Materials and methods
General materials
One hundred and four cases of carcinoma tissues of patients pathologically diagnosed as EC in Affiliated Hospital of Jining Medical University (Jining, China) from from August 2015 to August 2016 were selected. All patients underwent panhysterectomy, bilateral adnexectomy and pelvic lymph node dissection. Patients did not receive chemotherapy, radiotherapy and biological targeted therapy, before operation. Patients were aged from 31 to 67 years with an average of 47.56±15.49 years. According to the degree of pathological differentiation, there were 38 cases of high differentiation, 34 cases of moderate differentiation and 32 cases of low differentiation. According to the staging criteria of the International Federation of Gynecology and Obstetrics (IFGO) in 2009, there were 26 cases of stage I, 31 cases of stage II, 29 cases of stage III and 18 cases of stage IV. In terms of pathological type, there were 59 cases of endometrioid adenocarcinoma, 23 cases of clear cell carcinoma and 22 cases of papillary serous carcinoma and 104 para-carcinoma tissues of EC patients during the same period were selected. The patients were aged from 29 to 70 years with an average of 48.39±16.21 years.
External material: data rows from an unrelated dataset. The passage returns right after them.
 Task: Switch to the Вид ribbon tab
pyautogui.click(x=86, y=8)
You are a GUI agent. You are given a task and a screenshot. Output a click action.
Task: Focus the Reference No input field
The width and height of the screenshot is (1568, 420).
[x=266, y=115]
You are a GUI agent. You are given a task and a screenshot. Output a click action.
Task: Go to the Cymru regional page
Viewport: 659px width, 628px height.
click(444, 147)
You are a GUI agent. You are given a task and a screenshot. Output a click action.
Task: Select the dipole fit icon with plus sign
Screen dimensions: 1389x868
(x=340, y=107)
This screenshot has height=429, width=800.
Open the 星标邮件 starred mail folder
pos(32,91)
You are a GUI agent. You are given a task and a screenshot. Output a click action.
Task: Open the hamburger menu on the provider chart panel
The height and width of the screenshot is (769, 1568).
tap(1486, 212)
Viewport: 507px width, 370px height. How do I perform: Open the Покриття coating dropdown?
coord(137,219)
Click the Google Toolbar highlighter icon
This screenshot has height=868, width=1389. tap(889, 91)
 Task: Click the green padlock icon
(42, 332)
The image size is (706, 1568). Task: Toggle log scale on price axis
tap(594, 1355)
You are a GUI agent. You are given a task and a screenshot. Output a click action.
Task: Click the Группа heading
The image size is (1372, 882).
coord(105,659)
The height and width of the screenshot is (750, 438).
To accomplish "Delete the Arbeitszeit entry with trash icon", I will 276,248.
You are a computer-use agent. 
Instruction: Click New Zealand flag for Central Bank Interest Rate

The study was approved by the Ethics Committee of the Affiliated Hospital of Jining Medical University and written informed consents were signed by the patients and/or guardians.
Materials and methods
Major reagents
Rabbit anti-human SATB1 monoclonal antibody (cat. no. ab92307) and rabbit anti-human E-cad monoclonal antibody (cat. no. 1ab40772) were purchased from Abcam (Cambridge, MA, USA); immunohistochemical SP kit, diaminobenzidine (DAB) developing kit and hematoxylin were purchased from Beijing Zhongshan Golden Bridge Biological Technology Co., Ltd. (Beijing, China).
Immunohistochemistry
The tissue paraffin block of EC patients was continuously sliced into 4 µm-thick sections and heated at 65°C for 2 h, followed by dewaxing and hydration using the immunohistochemical SP method in strict accordance with the instructions of kit. Primary antibody SATB1 (1:500) or E-cad (1:400) was added at 4°C overnight, and then goat anti-rabbit secondary polyclonal antibody (dilution 1:2,000; cat. no. ab150077; Abcam Cambridge, MA, USA) was used, instead of the primary antibody, as the negative control in the experiment, and the known positive sections were used as positive controls.
Determination of results
The positive expression of both SATB1 and E-cad showed the brown yellow or yellow particles. The positive expression of SATB1 was located in the nucleus, while that of E-cad was located in the cytoplasm or membrane. Six visual fields were randomly selected under the microscope (×400), and the results were determined according to the percentage of positive cells and the staining depth. i) According to the cell staining depth: Negative, 0 point; pale yellow, 1 point; brown yellow, 2 points; dark brown, 3 points. ii) According to the percentage of positive cells in total cells: 0–30%, 1 point; 30–70%, 2 points; 70–100%, 3 points. The product of both scores greater than or equal to 3 points indicated positive expression; otherwise, it indicated negative expression (6).
Statistical analysis
SPSS 22.0 (version X; IBM, Armonk, NY, USA) software was used for statistical analysis of data, and Chi-square test was used for enumeration data. P<0.05 suggested that the difference was statistically significant.
Results
Expression of SATB1 in tissues of EC patients
Microscopic observation revealed that the positive expression of SATB1 was located in the nucleus, showing dark brown or yellow particles. In this study, immunohistochemical results showed that SATB1 was positively expressed in 71 out of 104 cases of EC tissues (the expression rate was 68.27%) and in 25 out of 104 cases of para-carcinoma tissues (the expression rate was 24.03%). The expression of SATB1 in EC tissues was significantly higher than that in para-carcinoma tissues (χ2=27.849, P<0.05). Besides, microscopic observation also revealed that the positive expression of E-cad was located in the cytoplasm and membrane, showing dark brown or yellow particles. E-cad was positively expressed in 60 out of 104 cases of carcinoma tissues (the expression rate was 57.6%) and 95 out of 104 cases of para-carcinoma tissues (the positive expression rate was 91.3%) (χ2=7.516, P<0.05) (Fig. 1 and Table I).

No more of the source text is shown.